Des enfants ont été portés disparus suite à des kidnappings constatés par des témoins ou suite à une sortie sans retour. Parmi ces disparus, les services de sécurité et parfois de simples citoyens partis à leur recherche, finissent par découvrir la barbarie indicible. Certains ont été mutilés après des abus sexuels. D’autres ont été jetés dans un puits ou une décharge publique. En tous cas, des images choquantes et insoutenables qui contraignent parfois ceux qui les découvrent à des traitements psychologiques de longue durée. Au moment de la grande offensive terroriste sur les populations civiles désarmées, de telles images se multipliées à l’échelle du pays. Les assassins y ont même mis un funeste redoublé d’imagination pour mettre à mort d’innocents enfants et même des bébés. Le traumatisme pour l’ensemble de la société a été profond, même s’il ne se montre pas toujours en surface d’autant que, à la même occasion, de jeunes filles âgées d’à peine 12 ou 14 ans sont été enlevées et présentées comme des trophées de guerre aux émirs des maquis. Les viols dont elle firent l’objet de la part de ces sanguinaires ont abouti à la naissance des enfants dans les maquis. Pendant des années, des familles clandestines s’étaient constituées dans les grottes. Lors de trêve signée avec l’armée, des processions de femmes et d’enfants descendirent de la montagne sans papiers d’état civil et sans livret de famille. Pour les inscrire à l’école, et même pour recevoir un vaccin dans un dispensaire, fallait régulariser leur situation.

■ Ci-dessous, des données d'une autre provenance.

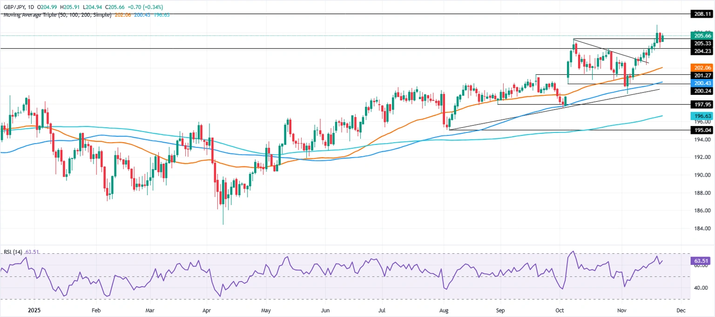Click the 205.33 price level label
715x317 pixels.
pos(702,44)
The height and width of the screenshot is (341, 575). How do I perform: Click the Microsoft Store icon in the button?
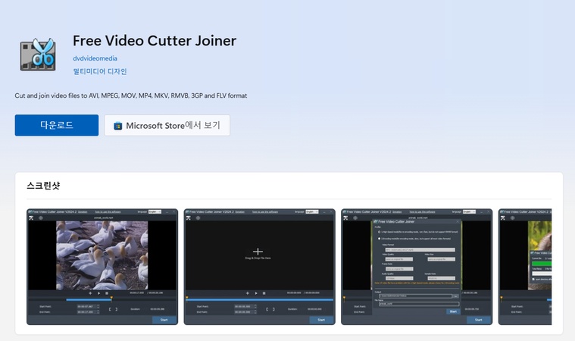coord(117,126)
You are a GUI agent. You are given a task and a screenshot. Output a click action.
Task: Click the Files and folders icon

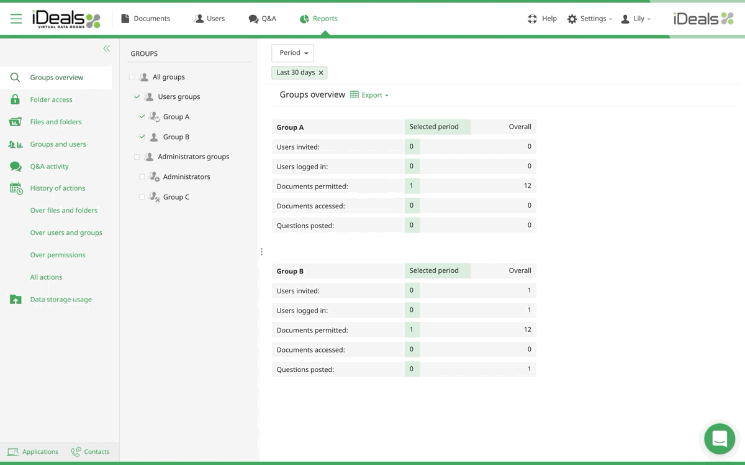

Dans le même contexte des années quatre-vingt-dix du siècle dernier, des femmes violées par les terroristes ont donné naissance à des enfants que l’État a fini par prendre en charge sans que leur filiation soit établie.
Ainsi, une génération entière d’enfants que l’Algérie est censée intégrer dans la société vivent le traumatisme, sans doute permanent, de ses origines problématiques liées à un épisode noir de l’histoire de l’Algérie contemporaine.